We know that the sed command loops over each line of a file and for each line, it loops over the given commands list and does something. But when the file is extremely large, the time and resource cost on the repeating operation may be terrible.
Suppose that I have an array of line numbers which I want to use as addresses to delete or print with sed command (e.g. A=(20000 30000 50000 90000)
) and there is a VERY LARGE object file.
The easiest way may be: (Remark by @John1024, careful about the line number changes for each loop)
( for NL in ${A[@]}; do sed "$NL d" $very_large_file; done; )>.temp_file;
cp .temp_file $very_large_file; rm .temp_file
The problem of the code above is that, for each indexed line number of the array, it needs to loop over the whole file.
To avoid this, one can:
#COMM=`echo "${A[@]}" | sed 's/\s/d;/g;s/$/d'`;
#sed -i "$COMM" $very_large_file;
#Edited: Better with direct parameter expansion:
sed -i "${A[@]/%/d;}" $very_large_file;
It first print the array and replace its SPACE and the END_OF_LINE with the d
command of sed
, so that the string looks like "20000d;30000d;50000d;90000d"

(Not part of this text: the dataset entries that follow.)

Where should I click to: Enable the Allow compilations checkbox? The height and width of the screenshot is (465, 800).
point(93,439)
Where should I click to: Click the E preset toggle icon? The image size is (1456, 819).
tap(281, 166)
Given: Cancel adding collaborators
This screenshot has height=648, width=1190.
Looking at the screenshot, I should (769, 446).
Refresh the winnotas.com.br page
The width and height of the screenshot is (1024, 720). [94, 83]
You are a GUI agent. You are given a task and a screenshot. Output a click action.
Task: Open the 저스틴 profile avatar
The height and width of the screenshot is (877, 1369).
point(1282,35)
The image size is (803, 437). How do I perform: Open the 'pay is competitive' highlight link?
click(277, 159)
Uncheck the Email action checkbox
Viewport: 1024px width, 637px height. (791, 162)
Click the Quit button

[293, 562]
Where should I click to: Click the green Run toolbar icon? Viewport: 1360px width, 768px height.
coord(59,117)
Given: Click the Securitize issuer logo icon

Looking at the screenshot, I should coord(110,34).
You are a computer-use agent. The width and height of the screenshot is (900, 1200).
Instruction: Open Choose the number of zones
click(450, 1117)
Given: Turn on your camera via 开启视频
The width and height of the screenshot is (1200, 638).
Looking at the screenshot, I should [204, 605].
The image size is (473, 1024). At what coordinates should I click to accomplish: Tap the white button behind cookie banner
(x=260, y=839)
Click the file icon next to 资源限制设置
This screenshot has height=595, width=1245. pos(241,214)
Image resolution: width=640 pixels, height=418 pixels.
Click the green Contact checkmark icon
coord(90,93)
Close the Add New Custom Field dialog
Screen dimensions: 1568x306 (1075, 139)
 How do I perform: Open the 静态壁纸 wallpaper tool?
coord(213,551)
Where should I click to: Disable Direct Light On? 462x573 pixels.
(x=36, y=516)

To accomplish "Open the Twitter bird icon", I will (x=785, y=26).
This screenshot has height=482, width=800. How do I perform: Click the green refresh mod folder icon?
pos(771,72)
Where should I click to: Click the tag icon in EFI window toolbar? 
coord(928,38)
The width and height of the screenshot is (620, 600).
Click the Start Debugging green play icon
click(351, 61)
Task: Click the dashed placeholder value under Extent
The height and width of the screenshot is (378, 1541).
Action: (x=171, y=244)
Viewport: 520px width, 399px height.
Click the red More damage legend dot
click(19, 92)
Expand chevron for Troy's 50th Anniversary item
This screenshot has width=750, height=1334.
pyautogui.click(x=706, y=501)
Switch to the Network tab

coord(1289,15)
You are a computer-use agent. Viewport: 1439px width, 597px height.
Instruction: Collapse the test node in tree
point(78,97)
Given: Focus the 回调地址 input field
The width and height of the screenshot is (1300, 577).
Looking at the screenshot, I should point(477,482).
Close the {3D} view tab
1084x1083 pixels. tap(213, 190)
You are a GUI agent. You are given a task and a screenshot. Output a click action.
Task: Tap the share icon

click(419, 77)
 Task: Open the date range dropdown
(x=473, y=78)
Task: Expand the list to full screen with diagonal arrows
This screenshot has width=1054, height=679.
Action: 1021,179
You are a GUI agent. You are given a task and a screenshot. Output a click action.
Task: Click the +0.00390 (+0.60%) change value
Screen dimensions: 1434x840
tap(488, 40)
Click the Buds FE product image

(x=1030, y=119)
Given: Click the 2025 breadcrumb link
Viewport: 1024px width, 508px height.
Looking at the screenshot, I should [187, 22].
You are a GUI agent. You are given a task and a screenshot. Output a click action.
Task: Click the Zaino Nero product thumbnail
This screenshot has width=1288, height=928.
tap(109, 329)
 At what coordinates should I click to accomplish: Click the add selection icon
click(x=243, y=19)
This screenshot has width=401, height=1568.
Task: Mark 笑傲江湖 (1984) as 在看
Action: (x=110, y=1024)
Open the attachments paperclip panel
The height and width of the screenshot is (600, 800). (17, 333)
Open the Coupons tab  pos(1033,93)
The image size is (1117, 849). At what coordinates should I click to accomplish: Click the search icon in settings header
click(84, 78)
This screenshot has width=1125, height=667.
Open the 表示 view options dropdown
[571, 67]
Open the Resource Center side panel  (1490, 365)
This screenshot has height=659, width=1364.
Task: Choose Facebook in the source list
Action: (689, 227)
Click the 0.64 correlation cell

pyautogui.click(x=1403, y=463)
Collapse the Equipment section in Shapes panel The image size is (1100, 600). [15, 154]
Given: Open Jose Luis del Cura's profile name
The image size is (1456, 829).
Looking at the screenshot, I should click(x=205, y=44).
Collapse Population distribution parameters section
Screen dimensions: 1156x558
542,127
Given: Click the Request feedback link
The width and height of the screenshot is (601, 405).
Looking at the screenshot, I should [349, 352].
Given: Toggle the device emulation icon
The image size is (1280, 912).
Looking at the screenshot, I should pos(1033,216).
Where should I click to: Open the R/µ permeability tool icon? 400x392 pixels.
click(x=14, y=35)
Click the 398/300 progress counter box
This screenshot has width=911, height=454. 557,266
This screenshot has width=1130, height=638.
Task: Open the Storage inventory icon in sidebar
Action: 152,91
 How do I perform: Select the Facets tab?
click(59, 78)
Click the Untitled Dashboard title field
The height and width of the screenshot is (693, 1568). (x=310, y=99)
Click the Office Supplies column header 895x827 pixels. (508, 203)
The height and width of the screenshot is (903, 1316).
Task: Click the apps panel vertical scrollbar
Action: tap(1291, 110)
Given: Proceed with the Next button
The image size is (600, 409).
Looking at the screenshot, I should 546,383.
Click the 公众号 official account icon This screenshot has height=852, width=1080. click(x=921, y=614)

; on the second line, we treat this string as the command list of sed
. The result is that with this code, it only loops over the file for once.
More over, for in-place operation (argument -i
), one cannot quit using q
with sed
even though the greatest line number of interest has passed, because if so, the lines after the that line (e.g. 90001+) will disappear (It seems that the in-place operation is just overwriting the file with stdout).
Better ideas?
(Reply to @user unknown:) I think it could be even more efficient if we manage to "quit" the loop once all indexed lines have passed. We can't, using sed -i
, for the aforementioned reasons. Printing each line to a file cost more time than copying a file (e.g. cat file1 > file2
and cp file1 file2
). We may benefit from this concept, using any other methods or tools. This is what I expect.
PS: The points of this question are "Lines location" and "Efficiency"; the "delete lines" operation is just an example. For real tasks, there are much more - append/insert/substituting, field separating, cases judgement followed by read from/write to files, calculations etc. In order words, it may invoke all kind of operations, creating sub-shells or not, caring about the variable passing, ... so, the tools to use should allow me to line processing, and the problem is how to get myself onto the lines of interest, doing all kinds operations.
Any comments are appreciated.